* Passage cité:
============
3 décembre 2025 15:55

Depuis quelques semaines la France et le Royaume-Uni parlent beaucoup d’un « corps de volontaires » pour l’Ukraine, qui dans les médias a déjà été mis en scène. Ce corps franco-britannique a déjà une existence réelle, du moins sur le papier et se place dans le contexte où les deux gouvernements veulent absolument imposer l’idée d’un cessez-le-feu en Ukraine, avec l’envoi immédiat de troupes sur le territoire de Kiev. L’autre narratif est évidemment purement propagandiste, mais dans cet article nous allons tenter d’y voir plus clair et d’analyser les éléments que nous connaissons sur le corps en principe en formation par la France et la Grande-Bretagne. Nous évoquerons également les actions passées occidentales pour soutenir, financer ou envoyer des « fantômes » en Ukraine.
============
* Données présentées:
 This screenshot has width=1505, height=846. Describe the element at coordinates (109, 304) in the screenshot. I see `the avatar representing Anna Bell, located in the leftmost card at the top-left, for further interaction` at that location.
============
Reprenez l'article sur le corps de volontaires franco-britannique pour l'Ukraine et poursuivez-le à partir de sa dernière phrase.

* Résultat obtenu:
Des financements publics ou occultes des forces armées et de police de l’Ukraine. Depuis 2015, le Royaume-Uni est profondément impliqué dans le financement et la formation de troupes ukrainiennes. Quatre pays participèrent officiellement à l’entraînement de soldats ukrainiens, pour un total d’environ 80 000 hommes (avant 2022), avec les USA, le Canada, le Royaume-Uni ou la Suède. Le Royaume-Uni envoya même des instructeurs pour former la 36e brigade d’infanterie de marine, directement en Ukraine (février-mars 2017), tandis que lors de la réforme de la Défense Territoriale de l’Ukraine (2018), la Pologne, les pays baltes, l’Union européenne et l’OTAN financèrent sa mise sur pied. Dans cette période, les troupes ukrainiennes furent invitées à des exercices annuels de l’OTAN. Pour la France, sous la présidence de François Hollande, des matériels militaires furent envoyés dès 2015 à l’Ukraine, mais il ne s’agissait que de blocs chirurgicaux de campagne, des équipements divers qui n’étaient ni des armes, ni des munitions. En sous main, le Canada finança aussi le bataillon Azov¤, révélations qui furent faites durant l’affaire du « suicide » de l’avocat ukrainien Babitch. Côté américain, les USA financèrent également les centres de la guerre psychologique de l’Ukraine, envoyant des moyens et des hommes, ce qui fut révélé par le hack d’un groupe féminin russe (2018). Les États-Unis mirent aussi la main au porte monnaie pour la mise sur pied de la Garde nationale ukrainienne, formée sur le modèle américain, finançant et entraînant également la Police Nationale ukrainienne.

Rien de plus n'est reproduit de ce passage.